> [GIVEN EXERCISE]
Count the lines in the entries below that contain the string "resolution", matching case exactly, and give only the number.

## start

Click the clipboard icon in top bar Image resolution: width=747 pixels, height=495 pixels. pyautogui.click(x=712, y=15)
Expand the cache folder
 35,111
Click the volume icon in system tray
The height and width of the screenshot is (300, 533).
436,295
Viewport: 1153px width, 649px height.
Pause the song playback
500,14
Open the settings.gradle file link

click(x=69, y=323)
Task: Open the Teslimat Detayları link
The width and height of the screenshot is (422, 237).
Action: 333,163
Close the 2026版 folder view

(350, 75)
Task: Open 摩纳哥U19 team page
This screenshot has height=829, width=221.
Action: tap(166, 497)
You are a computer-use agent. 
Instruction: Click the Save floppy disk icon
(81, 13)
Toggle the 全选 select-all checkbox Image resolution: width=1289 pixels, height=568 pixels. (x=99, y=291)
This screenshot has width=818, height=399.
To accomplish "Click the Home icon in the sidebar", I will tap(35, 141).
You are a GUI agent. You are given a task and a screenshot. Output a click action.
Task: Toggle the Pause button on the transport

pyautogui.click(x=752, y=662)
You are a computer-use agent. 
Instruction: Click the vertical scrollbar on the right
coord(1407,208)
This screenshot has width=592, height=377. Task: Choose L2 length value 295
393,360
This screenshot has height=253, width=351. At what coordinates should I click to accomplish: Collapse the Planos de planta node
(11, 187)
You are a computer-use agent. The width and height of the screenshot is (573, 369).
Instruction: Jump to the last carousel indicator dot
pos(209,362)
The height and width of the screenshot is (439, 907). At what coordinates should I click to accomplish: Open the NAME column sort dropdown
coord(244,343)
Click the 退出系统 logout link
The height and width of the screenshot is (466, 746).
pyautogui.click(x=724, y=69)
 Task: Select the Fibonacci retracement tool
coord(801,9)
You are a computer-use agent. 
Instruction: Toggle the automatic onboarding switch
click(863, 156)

## end

> [REPLY]
2